We have changed some innodb parameters, which should increase the performance:
innodb_flush_log_at_trx_commit = 0
innodb_thread_concurrency = 36
innodb_doublewrite = OFF
tx_isolation=READ-UNCOMMITTED

but it didn't help at all. We have also tried myISAM type for the table, but with no luck either. The problem looks the same for 4.1.12 and 5.0.9 beta.

You can see all show status dumps and config file at http://akson.sgh.waw.pl/~mpieck/mysql_problem.txt

How to repeat:
Get a S80 server and make some load :)
[25 Jul 2005 17:25] J Jorgenson
Found similar situation:  MYSQL v5.0.3 (Solaris):

CREATE TABLE myTable( 
id INT NOT NULL,
value DECIMAL(9,2),
PRIMARY KEY id
);

INSERT INTO ZmyTable(id, value) VALUES (1, 6.5243)
ON DUPLICATE KEY UPDATE value=VALUES(value);

THIS CAUSES the DB Server to start having record locking, along with other tables appear to start locking.

Problem Researched: 
INSERT INTO myTable(id, value) VALUES (1, 6.5243)
   returns an 'Field Truncated' error message, but still inserts the value.

When you add the ON DUPLICATE KEY, the SQL hangs the DB engine.
-- J Jorgenson --
[29 Aug 2005 21:38] J Jorgenson
A collegue found the cause to my issue... There was a VIEW 'on-top' of the table that was being updated.  Once view had been executed, and appears to take some time (select ?) for it to release the read lock on the table.  Using Algorithm=TEMPTABLE on the 'create view' sql actually caused the view to take longer to produce output.

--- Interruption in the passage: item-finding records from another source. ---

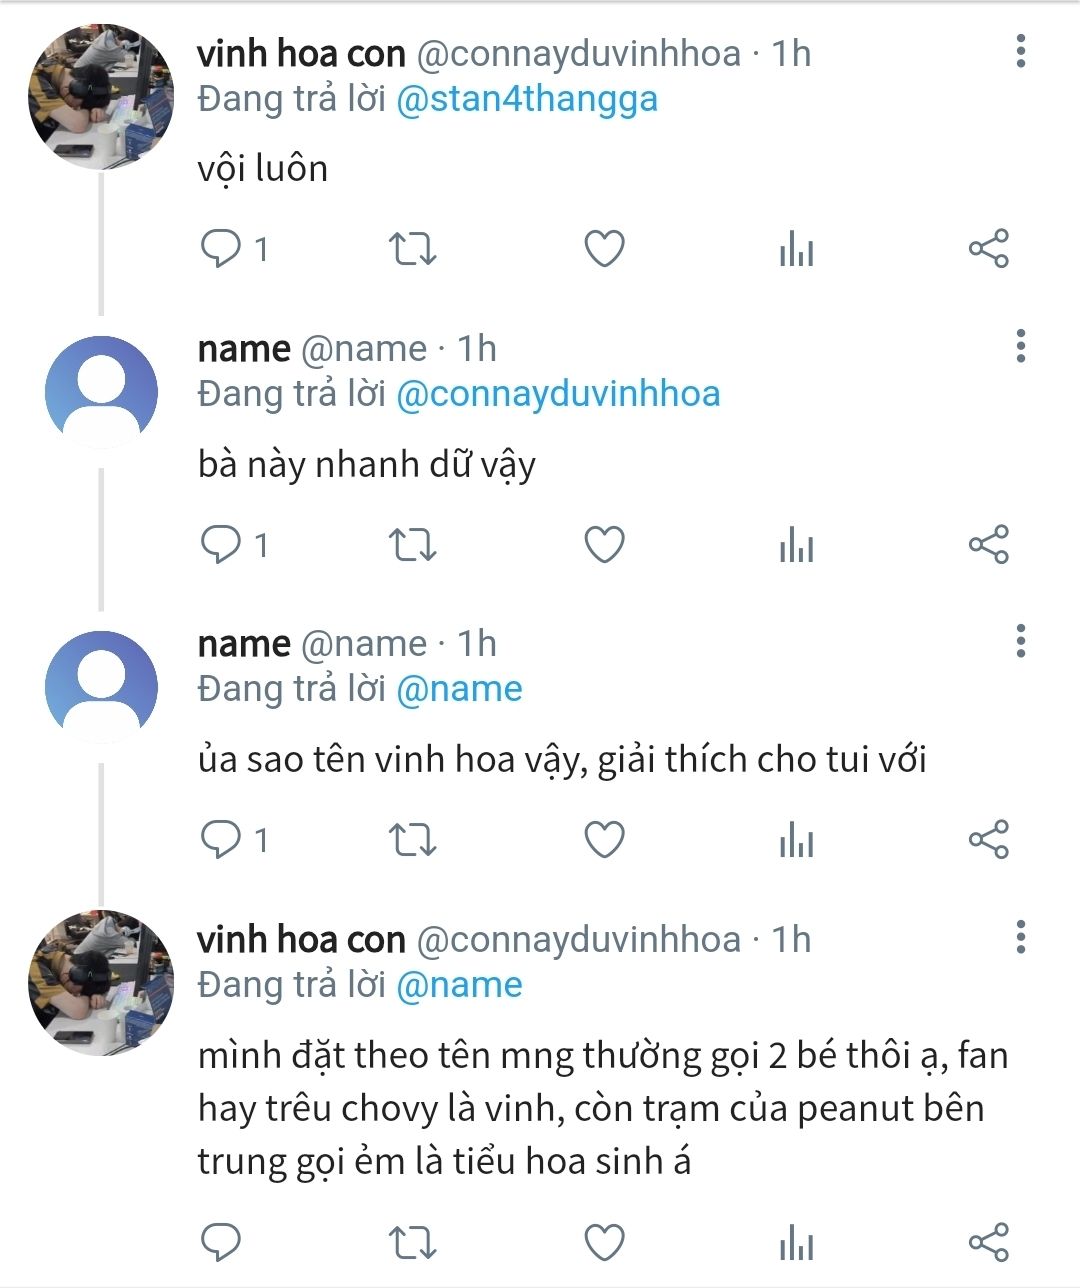Share "bà này nhanh dữ vậy" tweet
This screenshot has width=1080, height=1288.
click(x=988, y=545)
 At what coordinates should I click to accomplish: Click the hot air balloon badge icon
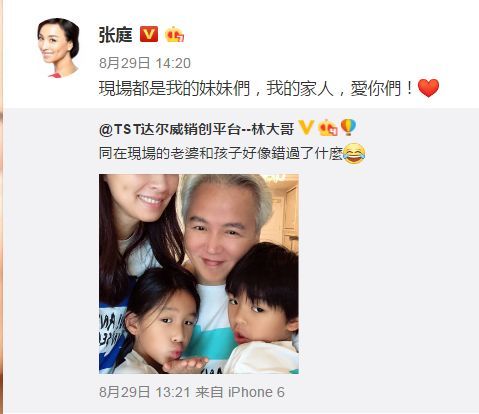pyautogui.click(x=348, y=127)
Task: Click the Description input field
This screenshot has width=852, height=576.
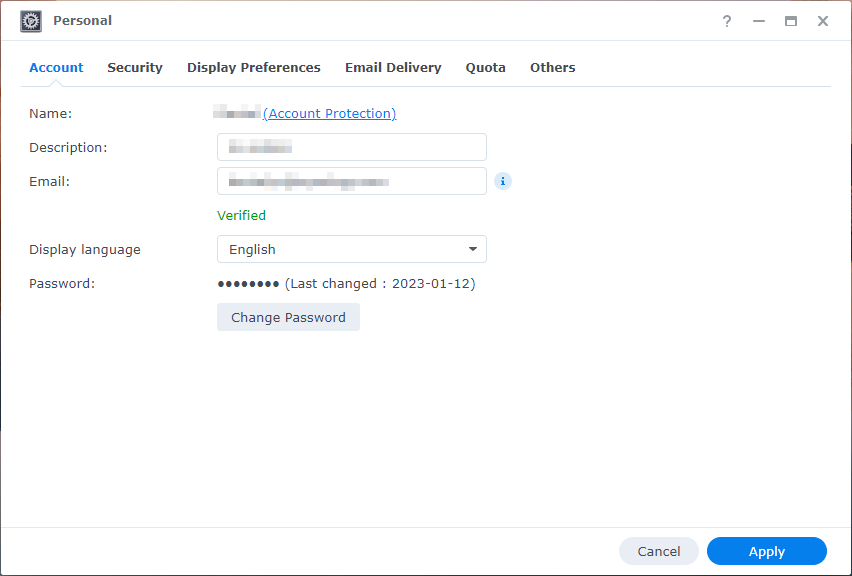Action: (x=351, y=147)
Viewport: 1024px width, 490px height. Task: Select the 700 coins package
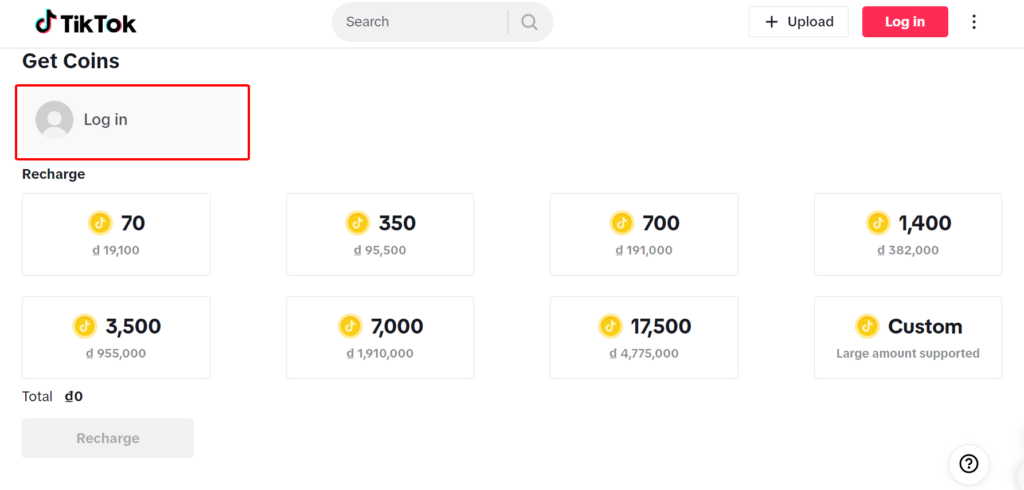[644, 235]
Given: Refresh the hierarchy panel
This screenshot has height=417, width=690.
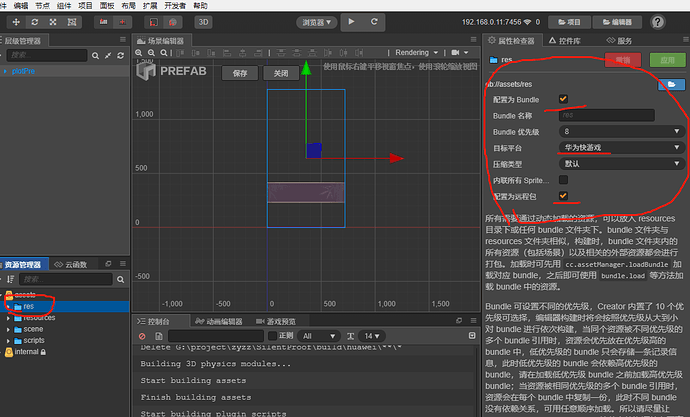Looking at the screenshot, I should pyautogui.click(x=121, y=56).
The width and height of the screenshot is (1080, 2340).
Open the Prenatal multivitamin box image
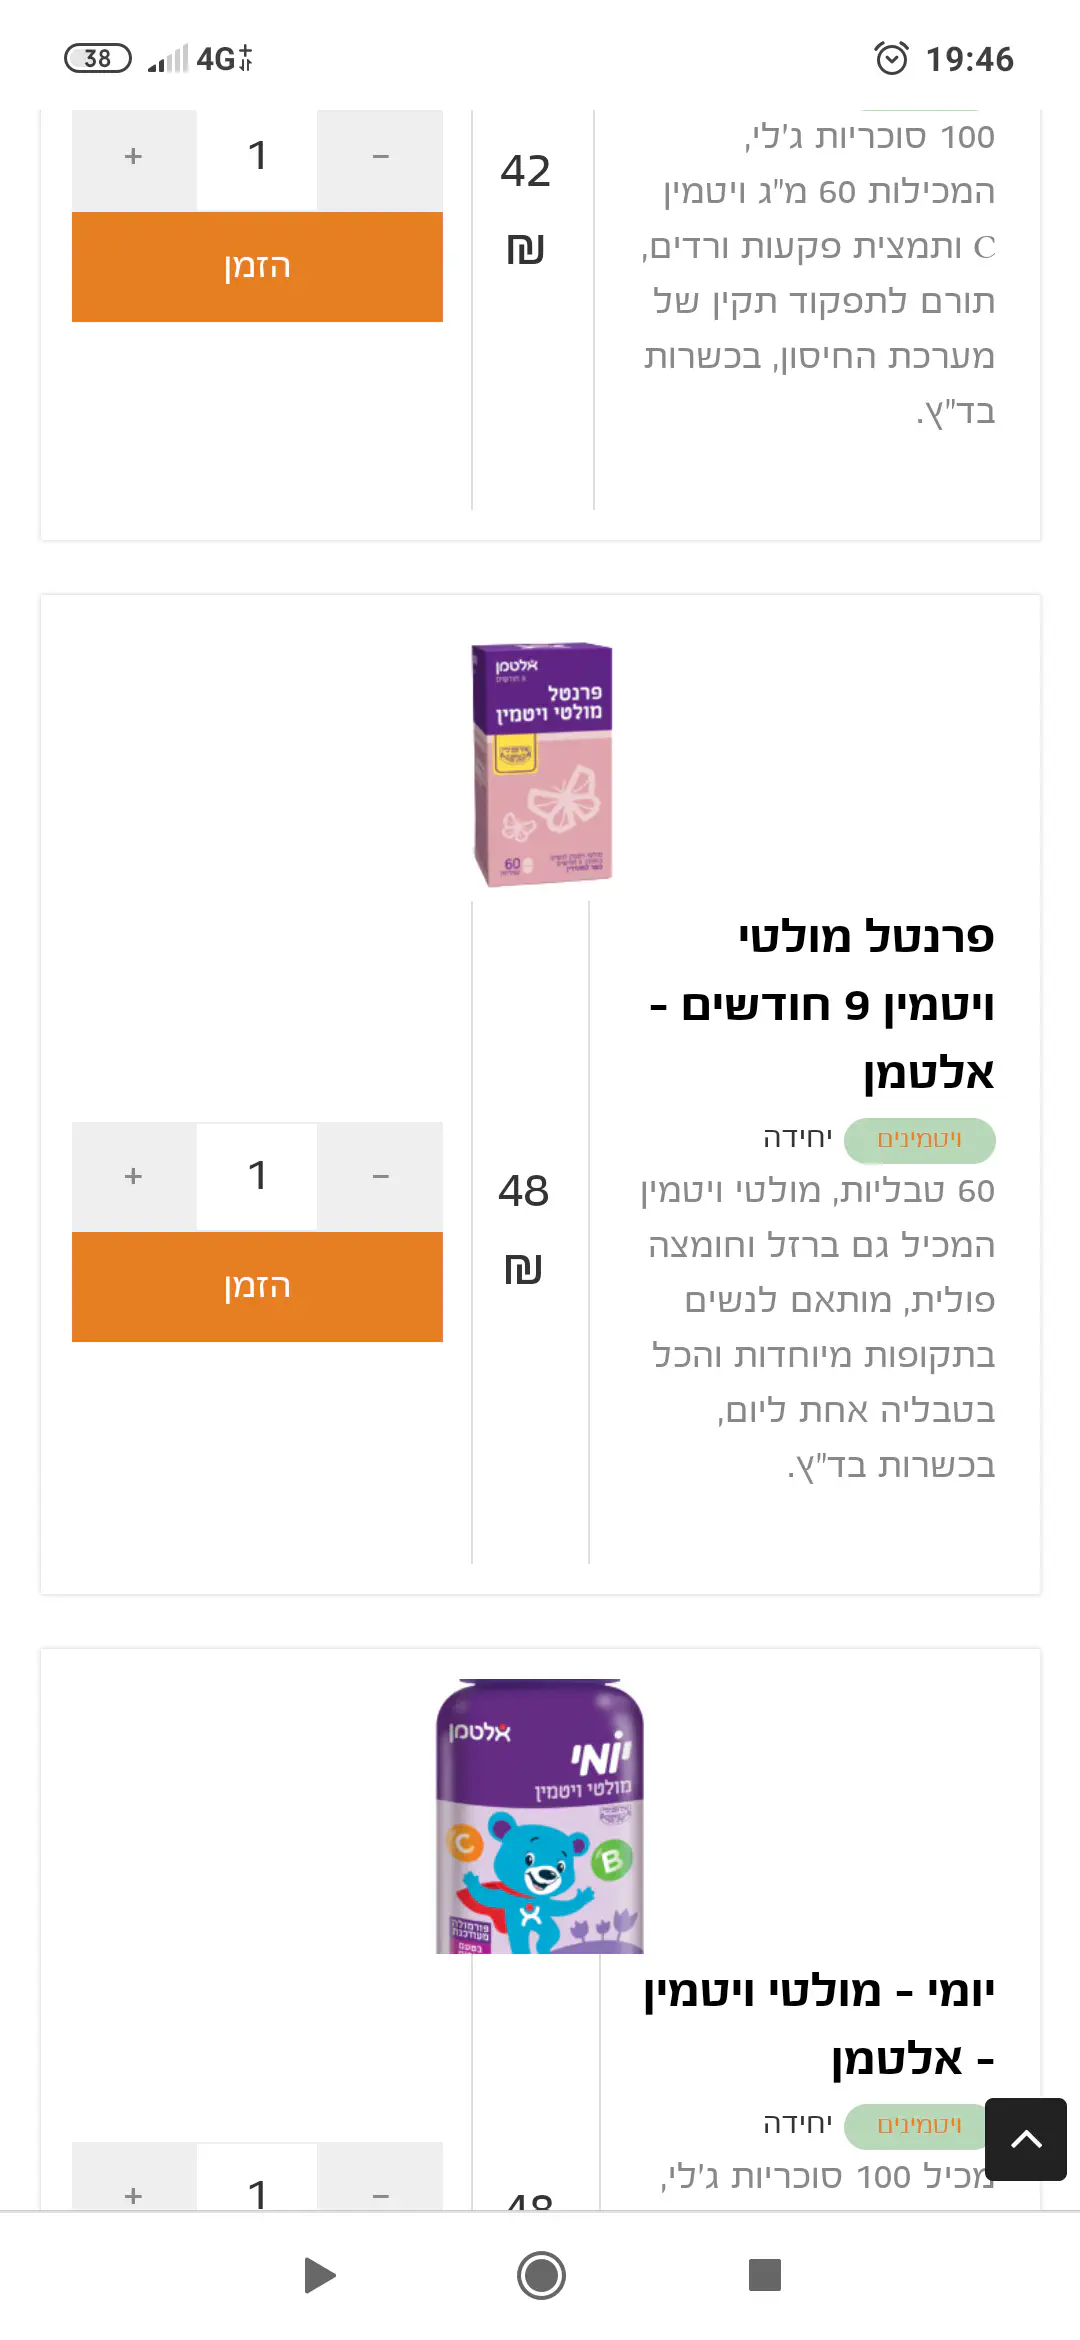[x=541, y=765]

The update lock issue would 'go-away' when the view was NOT executing/created
-- jason --
[24 Sep 2005 16:13] Valeriy Kravchuk
I think, you should limit the number of concurrently working threads (your application server connections) to 18, the number of processors. Your description, similar behaviour for MyISAN and InnoDB storage engines, and the show innodb status results shows it is a contention issue. It is partly because all you sessions use the same data concurrently. You may try to split the load, using several tables for inserts and MERGE table for selects, in case of MyISAM.

Please, retry with no more that 18 concurrent threads and, possibly, with newer versions of MySQL (4.1.14 and 5.0.12-beta) and inform about the results.
[24 Sep 2005 16:25] Vadim Tkachenko
in 5.0.12 we introduced new option innodb_commit_concurrency, as innodb_thread_concurrency does not protects all structures.
Please try at first innodb_commit_concurrency = 1,2,3,4,5
then 10,20,30... 60.
[24 Oct 2005 23:00] Bugs System
No feedback was provided for this bug for over a month, so it is
being suspended automatically. If you are able to provide the
information that was originally requested, please do so and change
the status of the bug back to "Open".
[11 Apr 2008 6:35] Valeriy Kravchuk
If you still have a chance, please, try to repeat with a newer version, 5.0.51a, and inform about the results.
[11 May 2008 23:00] Bugs System
No feedback was provided for this bug for over a month, so it is
being suspended automatically. If you are able to provide the
information that was originally requested, please do so and change
the status of the bug back to "Open".